## Items from a data source
★ ★ ★ ★
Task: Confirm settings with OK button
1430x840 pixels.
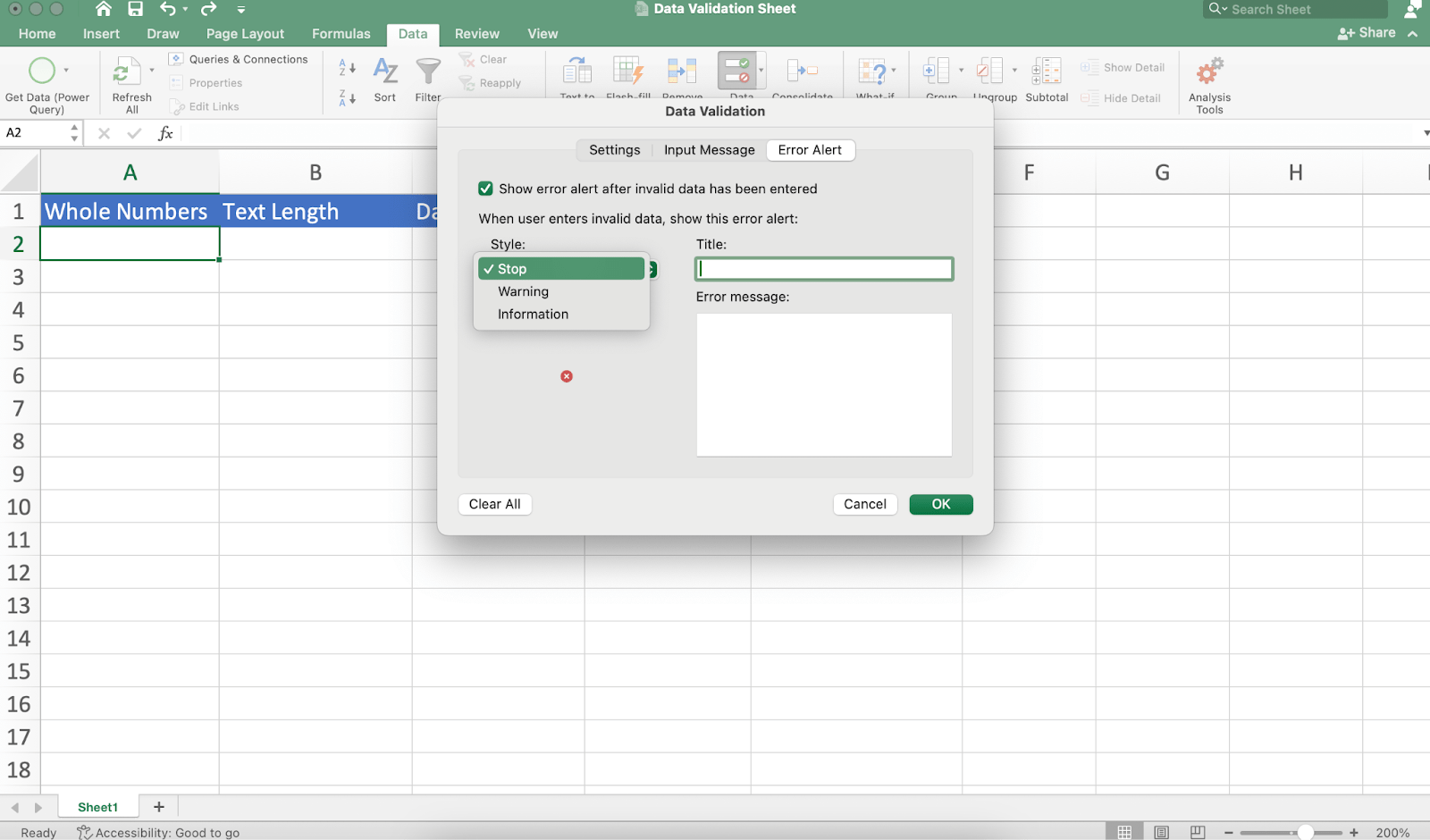Action: (940, 504)
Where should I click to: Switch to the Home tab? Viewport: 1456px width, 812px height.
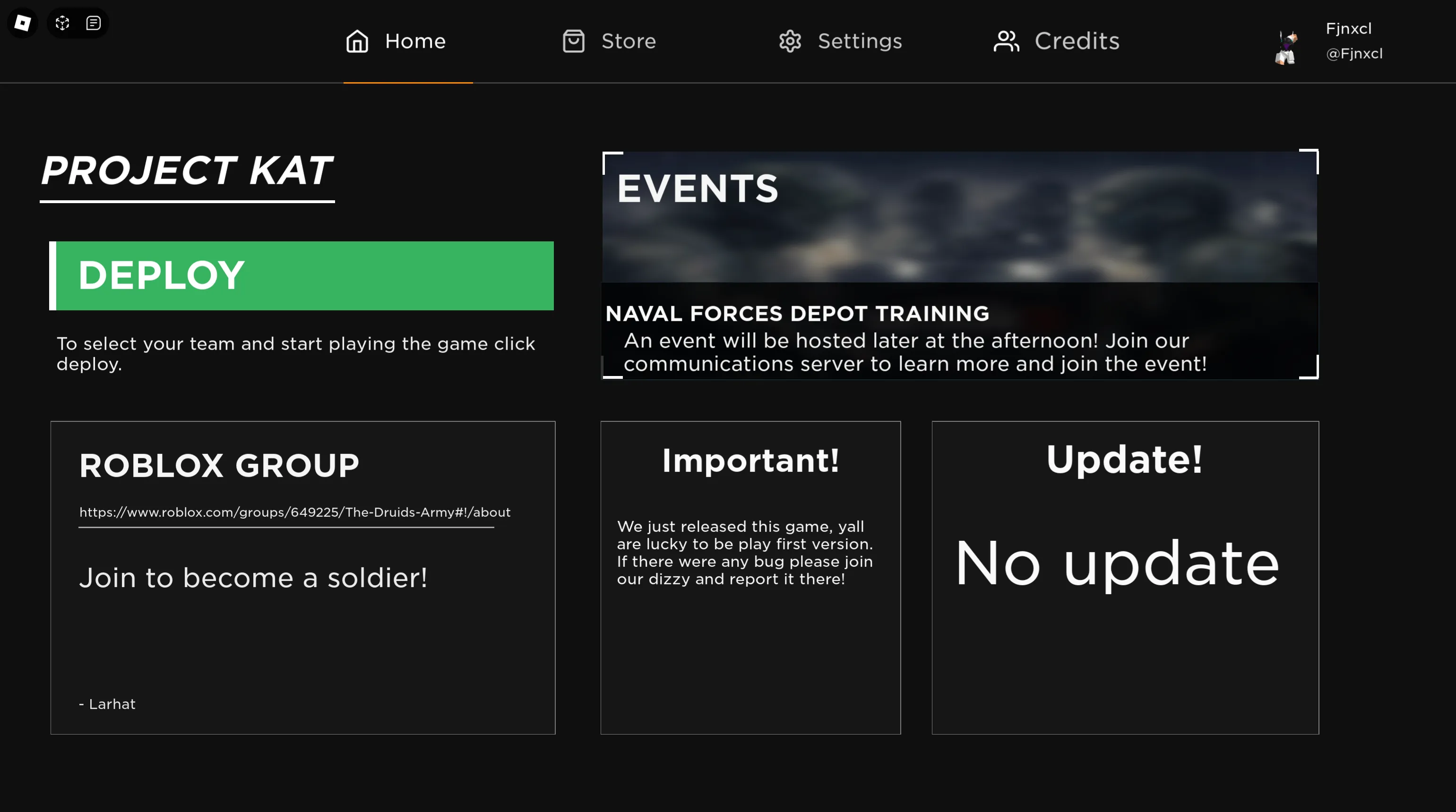(x=415, y=41)
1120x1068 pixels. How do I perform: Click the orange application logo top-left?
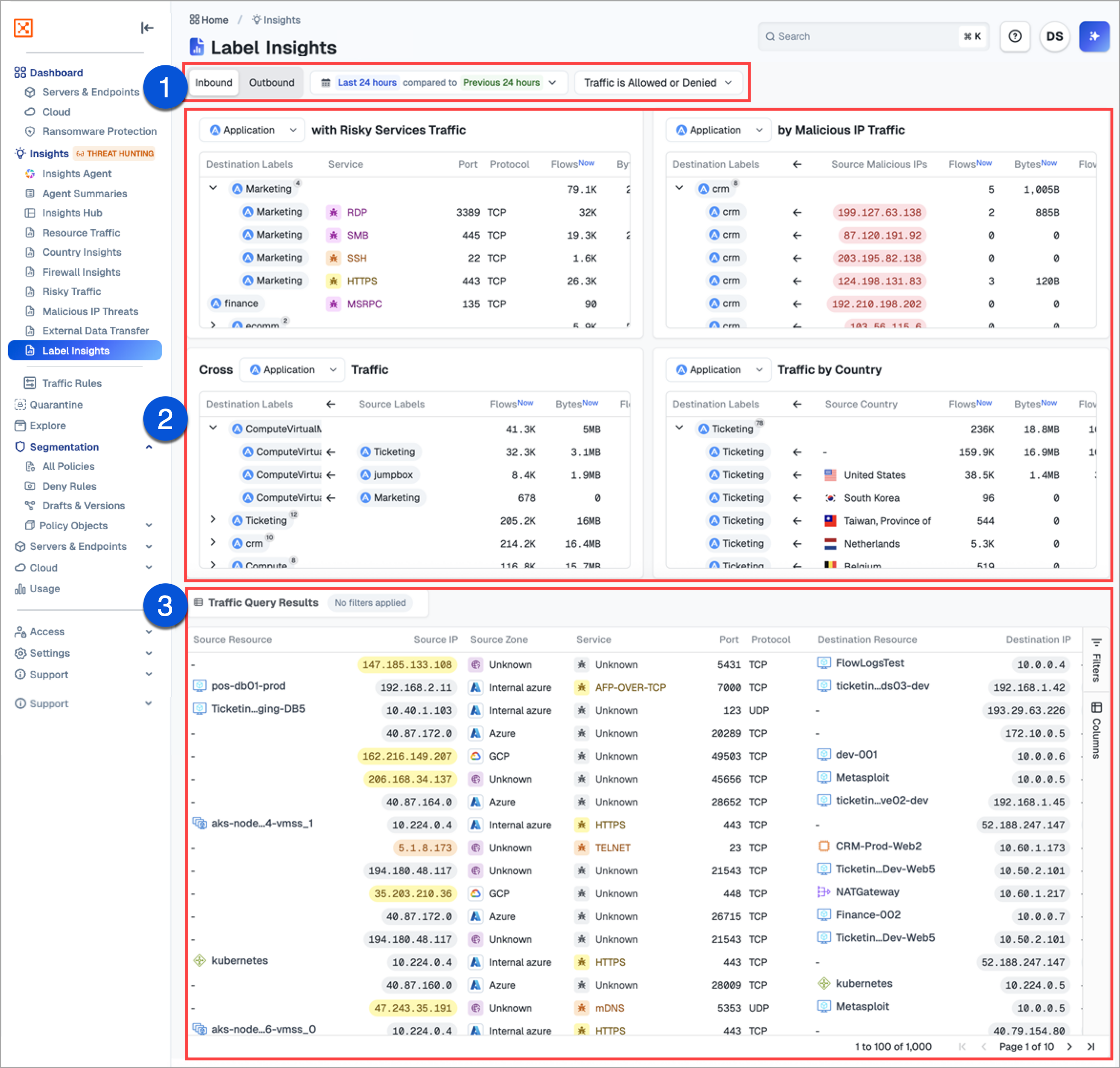click(23, 28)
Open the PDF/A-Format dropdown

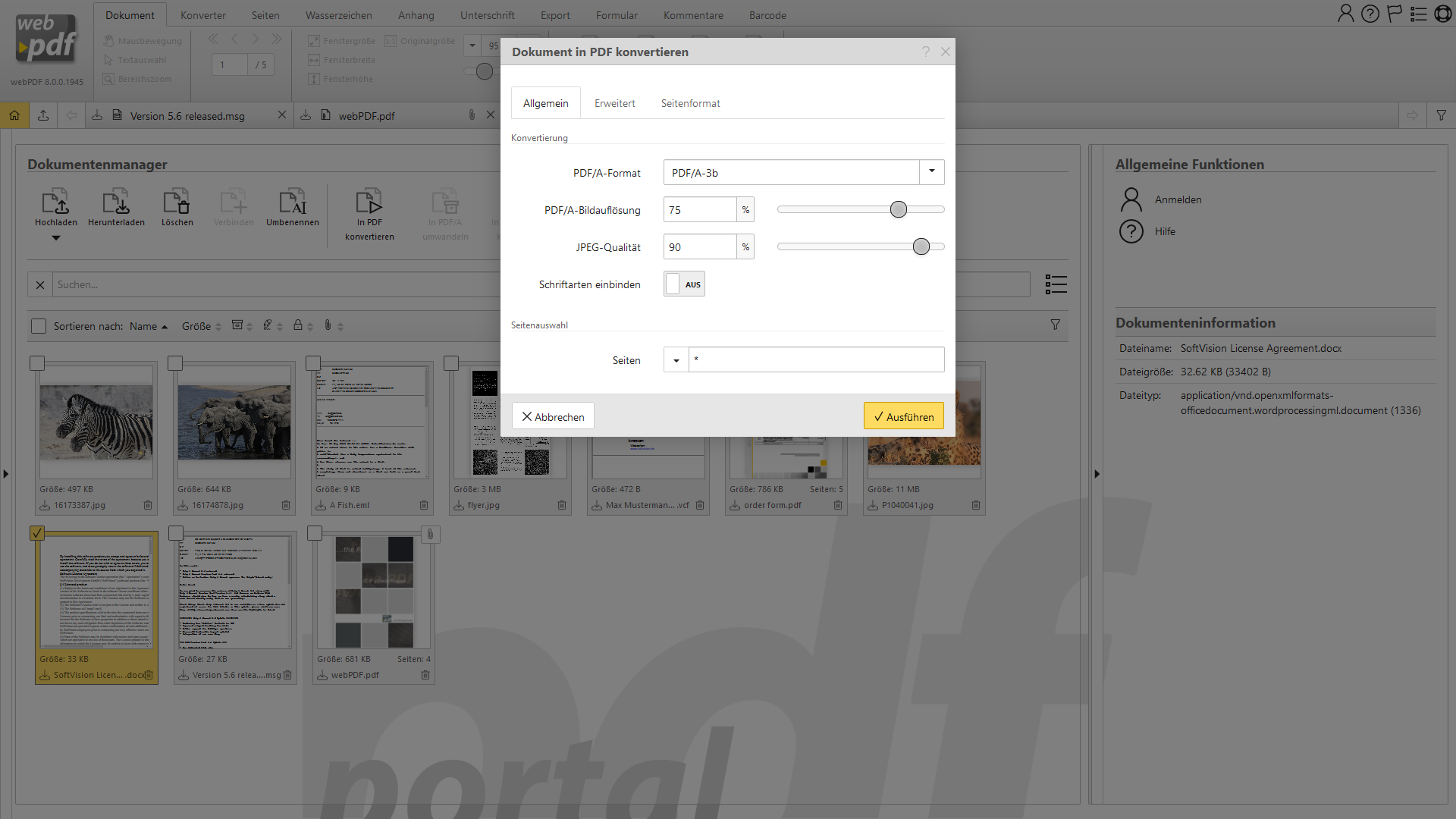pos(931,172)
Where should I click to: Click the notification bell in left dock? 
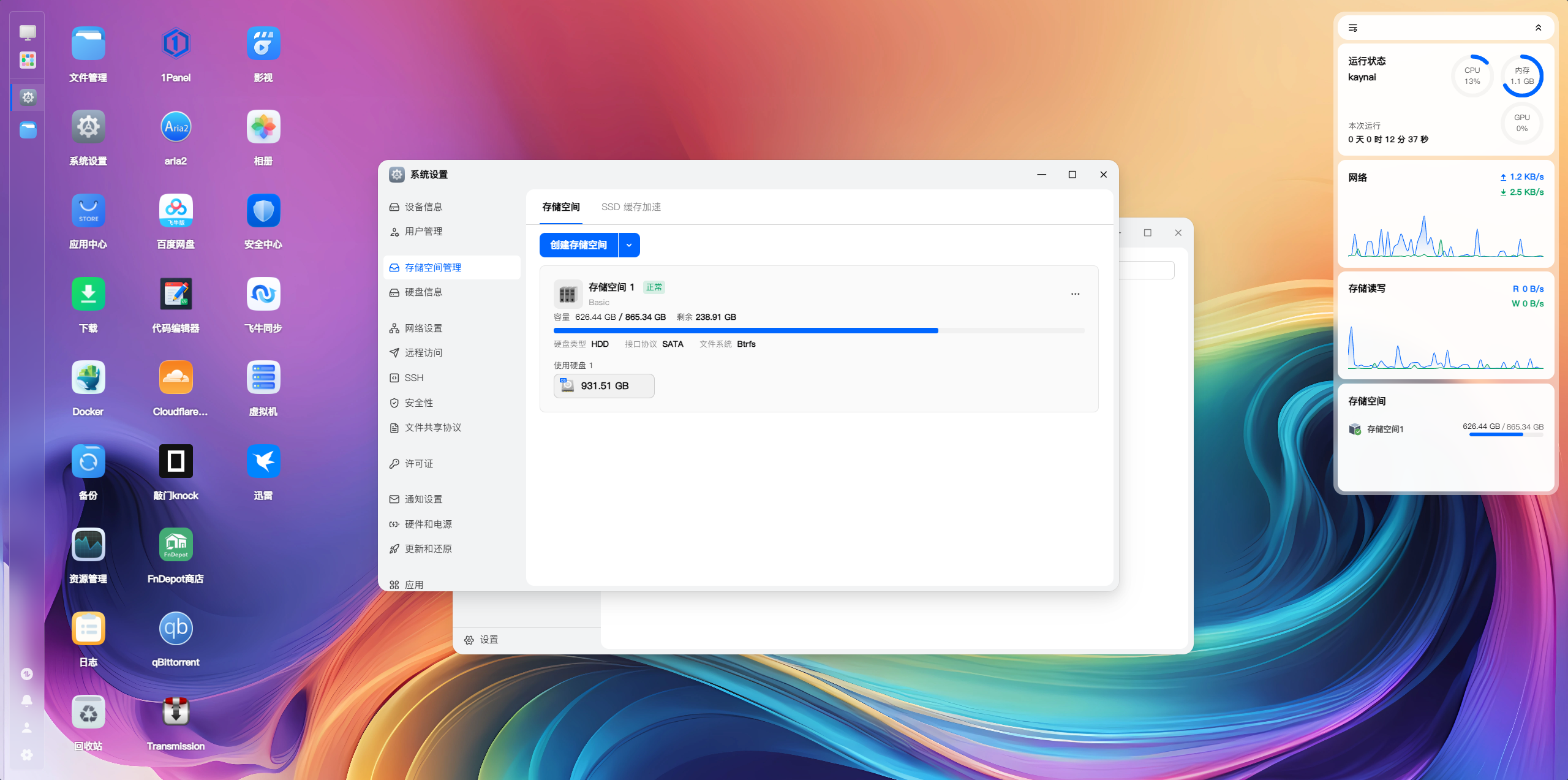(27, 700)
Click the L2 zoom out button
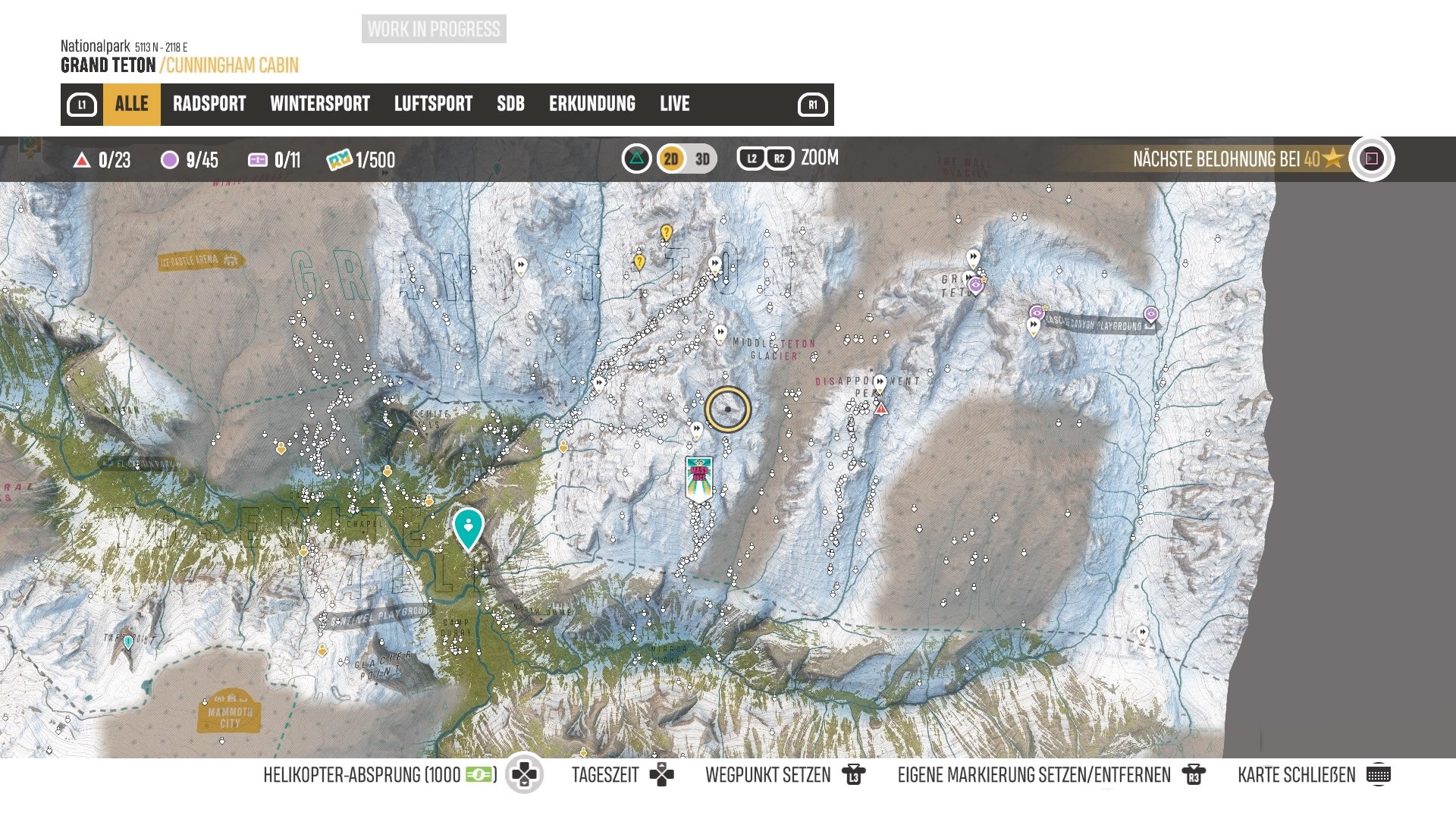The width and height of the screenshot is (1456, 819). point(752,158)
★ ★ ★ ★
## Exercise objective
Exactly as written, give the entries above again, with no images.

## Exercise result
Task: Confirm settings with OK button
1430x840 pixels.
Action: (940, 504)
Where should I click to: Switch to the Home tab? Viewport: 1456px width, 812px height.
(x=415, y=41)
1120x1068 pixels. How do I perform: Click the orange application logo top-left?
click(23, 28)
Open the PDF/A-Format dropdown

pos(931,172)
Where should I click to: Click the notification bell in left dock? 
(27, 700)
Click the L2 zoom out button
The width and height of the screenshot is (1456, 819). point(752,158)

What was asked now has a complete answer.